::: Dataset rows

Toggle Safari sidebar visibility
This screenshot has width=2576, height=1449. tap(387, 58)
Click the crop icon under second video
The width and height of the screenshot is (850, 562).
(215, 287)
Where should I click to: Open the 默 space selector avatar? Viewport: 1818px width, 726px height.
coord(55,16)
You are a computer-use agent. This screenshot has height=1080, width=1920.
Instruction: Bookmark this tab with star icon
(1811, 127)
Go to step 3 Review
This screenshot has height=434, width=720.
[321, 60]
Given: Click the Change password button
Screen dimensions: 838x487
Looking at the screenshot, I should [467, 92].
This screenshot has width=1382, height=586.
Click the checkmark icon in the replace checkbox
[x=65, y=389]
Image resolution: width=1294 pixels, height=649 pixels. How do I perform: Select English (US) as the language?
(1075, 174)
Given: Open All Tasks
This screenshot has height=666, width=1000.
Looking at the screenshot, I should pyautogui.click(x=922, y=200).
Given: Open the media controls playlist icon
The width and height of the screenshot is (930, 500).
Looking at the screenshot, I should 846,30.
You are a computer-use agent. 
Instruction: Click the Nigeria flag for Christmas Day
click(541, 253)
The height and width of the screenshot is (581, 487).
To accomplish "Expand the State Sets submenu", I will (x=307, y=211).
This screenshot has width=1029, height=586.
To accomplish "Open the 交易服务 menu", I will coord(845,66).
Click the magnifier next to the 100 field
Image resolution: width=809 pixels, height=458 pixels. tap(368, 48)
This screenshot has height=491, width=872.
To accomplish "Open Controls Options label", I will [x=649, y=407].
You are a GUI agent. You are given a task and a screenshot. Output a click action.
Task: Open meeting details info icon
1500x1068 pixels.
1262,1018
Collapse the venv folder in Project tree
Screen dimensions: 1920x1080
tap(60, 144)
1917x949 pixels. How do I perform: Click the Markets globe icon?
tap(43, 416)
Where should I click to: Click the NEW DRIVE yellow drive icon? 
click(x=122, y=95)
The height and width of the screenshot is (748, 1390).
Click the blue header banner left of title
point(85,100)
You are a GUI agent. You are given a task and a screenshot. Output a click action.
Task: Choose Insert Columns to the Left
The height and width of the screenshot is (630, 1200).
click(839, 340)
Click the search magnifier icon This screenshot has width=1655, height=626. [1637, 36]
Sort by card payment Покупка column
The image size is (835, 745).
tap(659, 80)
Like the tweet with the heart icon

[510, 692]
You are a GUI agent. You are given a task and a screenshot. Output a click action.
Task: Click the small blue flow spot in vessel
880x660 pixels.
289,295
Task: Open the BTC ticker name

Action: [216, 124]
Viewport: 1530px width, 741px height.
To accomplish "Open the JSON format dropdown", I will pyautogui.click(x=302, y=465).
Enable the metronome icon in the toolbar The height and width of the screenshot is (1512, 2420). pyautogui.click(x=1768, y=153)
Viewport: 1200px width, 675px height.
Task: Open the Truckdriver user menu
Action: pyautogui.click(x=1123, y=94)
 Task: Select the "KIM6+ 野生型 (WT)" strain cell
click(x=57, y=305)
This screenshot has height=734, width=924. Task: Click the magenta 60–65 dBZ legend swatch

::::::

• _Exercise task_
Edit every row above, replacing "magnifier" with "magnifying glass" wherever it appears and leaving everything else unchanged.

• _Result for this task_
Toggle Safari sidebar visibility
This screenshot has width=2576, height=1449. tap(387, 58)
Click the crop icon under second video
The width and height of the screenshot is (850, 562).
(215, 287)
Where should I click to: Open the 默 space selector avatar? Viewport: 1818px width, 726px height.
coord(55,16)
You are a computer-use agent. This screenshot has height=1080, width=1920.
Instruction: Bookmark this tab with star icon
(1811, 127)
Go to step 3 Review
This screenshot has height=434, width=720.
[321, 60]
Given: Click the Change password button
Screen dimensions: 838x487
Looking at the screenshot, I should [467, 92].
This screenshot has width=1382, height=586.
Click the checkmark icon in the replace checkbox
[x=65, y=389]
Image resolution: width=1294 pixels, height=649 pixels. How do I perform: Select English (US) as the language?
(1075, 174)
Given: Open All Tasks
This screenshot has height=666, width=1000.
Looking at the screenshot, I should pyautogui.click(x=922, y=200).
Given: Open the media controls playlist icon
The width and height of the screenshot is (930, 500).
Looking at the screenshot, I should 846,30.
You are a computer-use agent. 
Instruction: Click the Nigeria flag for Christmas Day
click(541, 253)
The height and width of the screenshot is (581, 487).
To accomplish "Expand the State Sets submenu", I will (x=307, y=211).
This screenshot has width=1029, height=586.
To accomplish "Open the 交易服务 menu", I will coord(845,66).
Click the magnifying glass next to the 100 field
Image resolution: width=809 pixels, height=458 pixels. tap(368, 48)
This screenshot has height=491, width=872.
To accomplish "Open Controls Options label", I will [x=649, y=407].
You are a GUI agent. You are given a task and a screenshot. Output a click action.
Task: Open meeting details info icon
1500x1068 pixels.
1262,1018
Collapse the venv folder in Project tree
Screen dimensions: 1920x1080
tap(60, 144)
1917x949 pixels. How do I perform: Click the Markets globe icon?
tap(43, 416)
Where should I click to: Click the NEW DRIVE yellow drive icon? 
click(x=122, y=95)
The height and width of the screenshot is (748, 1390).
Click the blue header banner left of title
point(85,100)
You are a GUI agent. You are given a task and a screenshot. Output a click action.
Task: Choose Insert Columns to the Left
The height and width of the screenshot is (630, 1200).
click(839, 340)
Click the search magnifying glass icon This screenshot has width=1655, height=626. [1637, 36]
Sort by card payment Покупка column
The image size is (835, 745).
tap(659, 80)
Like the tweet with the heart icon

[510, 692]
You are a GUI agent. You are given a task and a screenshot. Output a click action.
Task: Click the small blue flow spot in vessel
880x660 pixels.
289,295
Task: Open the BTC ticker name

Action: [216, 124]
Viewport: 1530px width, 741px height.
To accomplish "Open the JSON format dropdown", I will pyautogui.click(x=302, y=465).
Enable the metronome icon in the toolbar The height and width of the screenshot is (1512, 2420). pyautogui.click(x=1768, y=153)
Viewport: 1200px width, 675px height.
Task: Open the Truckdriver user menu
Action: pyautogui.click(x=1123, y=94)
 Task: Select the "KIM6+ 野生型 (WT)" strain cell
click(x=57, y=305)
This screenshot has height=734, width=924. Task: Click the magenta 60–65 dBZ legend swatch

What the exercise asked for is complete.